It is difficult to pinpoint exactly when lots of people in the West became comfortable with the prospect of an Iranian bomb. On the political left, it might even be accurate to say there is a greater clamber to condemn the prospect of the West disarming Iran than there is to argue against the theocracy being allowed to build a nuclear bomb.

Those weighing up the potential of a nuclear Iran in the hackneyed language of mutually assured destruction (MAD), however, or viewing developments only in terms of "Western hypocrisy", would do well to remember just how close we came to nuclear annihilation during the so-called "balance of terror" that governed the previous century. To those who believe that nuclear war today is unlikely, I feel compelled to point out that this is not, in any sense, enough. Any one of the following "incidents" should have rid us of the glib notion, based on feeble evidence, that the potential for worldwide nuclear war is confined to the realms of science fiction:

  • During a meeting with Robert McNamara to mark the 30th anniversary of the Cuban missile crisis, Fidel Castro told the former United States Secretary of Defence that "of course" he was aware that the Soviet missiles situated in Cuba were nuclear-armed. "That's precisely why I urged Khrushchev to launch them," remarked Castro. Asked what he thought the consequences for Cuba would have been had Khrushchev heeded his advice, Castro said the island would have been "totally destroyed in the exchange", and added that McNamara would have "done the same" were he in the Cuban President's position.
  • On 26 September 1983, Stanislav Petrov, the officer in charge of monitoring the Soviet Union's satellites over the US, intercepted a message indicating the launch of Minuteman intercontinental ballistic missiles from American bases.
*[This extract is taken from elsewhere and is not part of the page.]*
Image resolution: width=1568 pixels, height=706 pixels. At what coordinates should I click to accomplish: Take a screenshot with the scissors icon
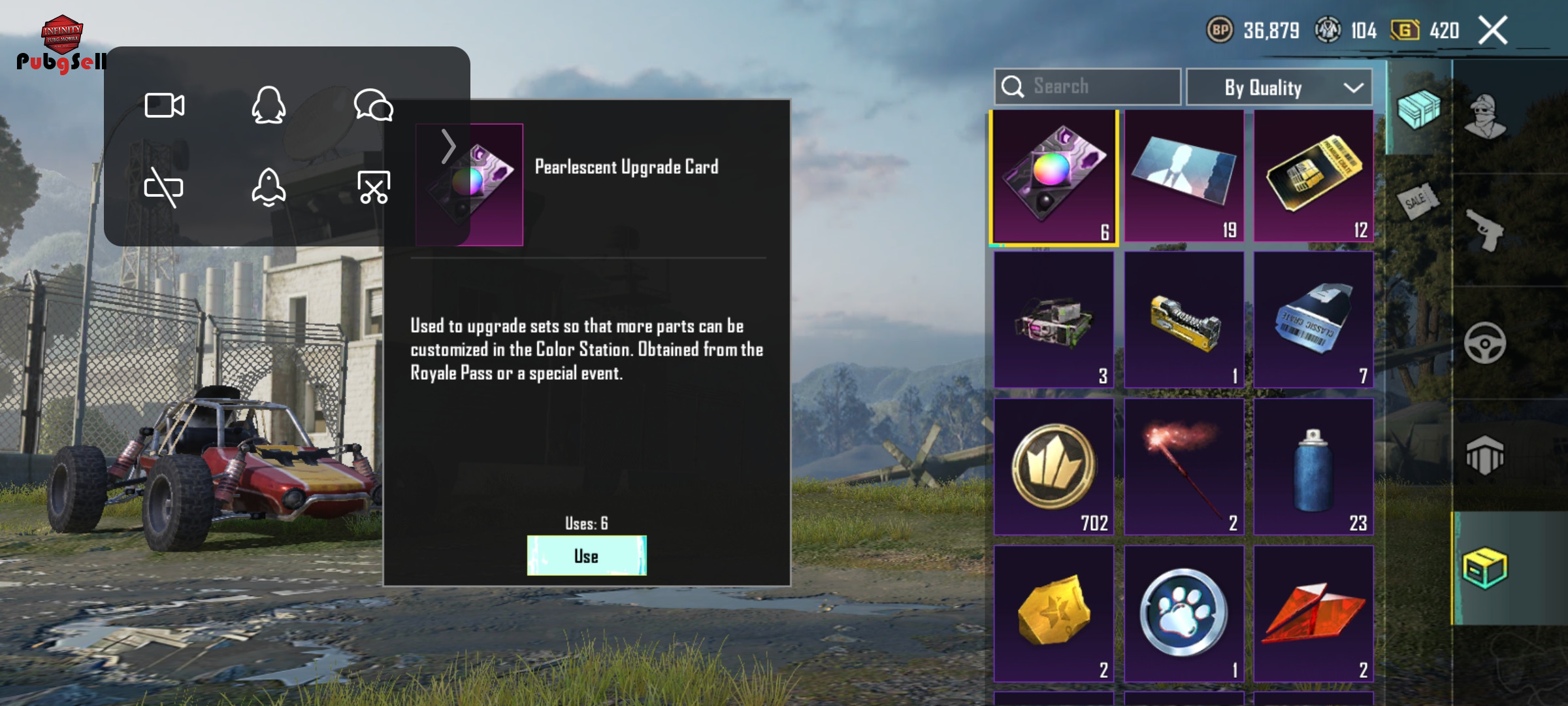coord(374,188)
Soviet Premier Yuri Andropov believed at the time that the US was preparing an all-out first strike nuclear attack, and in anticipation had implemented a "launch at warning" order, which meant Soviet retaliation no longer required the usual confirmation of an enemy attack. Upon receiving the system alert, Petrov hesitated, and after five long minutes decided that the launch reports must be false. Petrov later told journalists his decision that the US had not started an all-out nuclear war was based partly on a guess.
  • In 1979, British and American computer systems malfunctioned, and indicated that the Soviets had launched a massive nuclear attack. Fighter jets across the West were scrambled and emergency preparations for retaliation were made. Six minutes later the all-clear was sounded. The error occurred after a junior Canadian military officer put a tape simulating a Soviet attack into the wrong computer.

It hardly needs pointing out that the West has a huge stockpile of nuclear weapons. It is also quite true that one cannot preach non-proliferation, nor expect it, while simultaneously building up one's own lethal nuclear arsenal. That being said, I have not heard any plausible explanation as to why an Iranian bomb would increase the likelihood of the West getting rid of its nuclear weapons. Considering the fact that a nuclear-armed Iran would have broken every undertaking it has ever made to the European Union, to the International Atomic Energy Agency and to the United Nations, a more probable outcome is that a further nail would be driven into the coffin of non-proliferation, potentially consigning the cause, along with the League of Nations, to the history books. This would not simply be bad for Israel, as some on the more extreme fringes might wish, but would be an unimaginable disaster for all of us, including millions more who have not yet been born.

Those nostalgic for the old "balance of power", or practiced in a toy-town "anti-imperialism" that trumps a consideration for the lives of actual human beings, ought to at least have an idea of the potential consequences of what it is they are so blasé about.